International Review Series: Unpacking the principle of humanity - Tensions and implications

The principle of humanity is difficult to define in a single image, but this photo of an ICRC worker with a young refugee who had been reunited with his family in Mali in 2014, seems to capture the spirit of humanity - the notion of one person being their for another, providing a sense of hope and relief.    

The principle of humanity is difficult to define in a single image, but this photo of an ICRC worker with a young refugee who had been reunited with his family in Mali in 2014, seems to capture the spirit of humanity - the notion of one person being their for another, providing a sense of hope and relief.    

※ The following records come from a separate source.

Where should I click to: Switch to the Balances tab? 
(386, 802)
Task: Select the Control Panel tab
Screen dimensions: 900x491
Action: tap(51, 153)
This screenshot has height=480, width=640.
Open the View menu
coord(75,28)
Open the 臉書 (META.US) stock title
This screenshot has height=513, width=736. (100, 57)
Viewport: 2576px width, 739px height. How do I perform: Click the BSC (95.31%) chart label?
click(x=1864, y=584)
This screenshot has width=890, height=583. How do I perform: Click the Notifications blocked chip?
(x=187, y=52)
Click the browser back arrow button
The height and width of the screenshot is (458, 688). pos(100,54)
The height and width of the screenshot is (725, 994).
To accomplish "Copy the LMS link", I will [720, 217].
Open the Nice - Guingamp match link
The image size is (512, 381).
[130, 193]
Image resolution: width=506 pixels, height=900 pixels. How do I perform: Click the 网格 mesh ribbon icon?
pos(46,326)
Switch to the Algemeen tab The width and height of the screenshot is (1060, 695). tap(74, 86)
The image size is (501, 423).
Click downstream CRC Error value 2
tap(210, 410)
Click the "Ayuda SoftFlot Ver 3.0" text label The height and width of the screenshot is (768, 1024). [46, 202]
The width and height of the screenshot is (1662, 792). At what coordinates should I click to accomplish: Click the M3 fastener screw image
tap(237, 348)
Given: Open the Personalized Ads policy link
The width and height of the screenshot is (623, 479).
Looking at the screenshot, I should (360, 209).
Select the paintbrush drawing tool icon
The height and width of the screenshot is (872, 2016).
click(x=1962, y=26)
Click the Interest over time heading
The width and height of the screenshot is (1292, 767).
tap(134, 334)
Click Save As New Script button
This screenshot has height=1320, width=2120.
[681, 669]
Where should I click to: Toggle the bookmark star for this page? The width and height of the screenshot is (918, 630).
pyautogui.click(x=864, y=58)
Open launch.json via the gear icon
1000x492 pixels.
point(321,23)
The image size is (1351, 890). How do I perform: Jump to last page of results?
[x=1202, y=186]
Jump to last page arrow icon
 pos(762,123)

Humanity is at once the most universally and uncritically accepted humanitarian principle. It is not, however, without controversy.

This article, from the ICRC's academic journal, the International Review of the Red Cross, defines the principle of humanity and then explores its inherent tensions, related to universality and particularism, inclusion and exclusion, and equality and inequality.

The article concludes with a call to operationalize and concretize humanity through three sets of transformative practices and everyday actions. Together, these embody the relational nature of humanity, and suggest ways forward in reforming humanitarianism.

Follow this link to download the full article

About the author: Larissa Fast is a Science and Technology Policy Fellow (2014–2016) with the American Association for the Advancement of Science. She is also author of Aid in Danger: The Perils and Promise of Humanitarianism (University of Pennsylvania Press, 2014). Go here  for more information about her work. Follow Larissa on Twitter: @aidindanger.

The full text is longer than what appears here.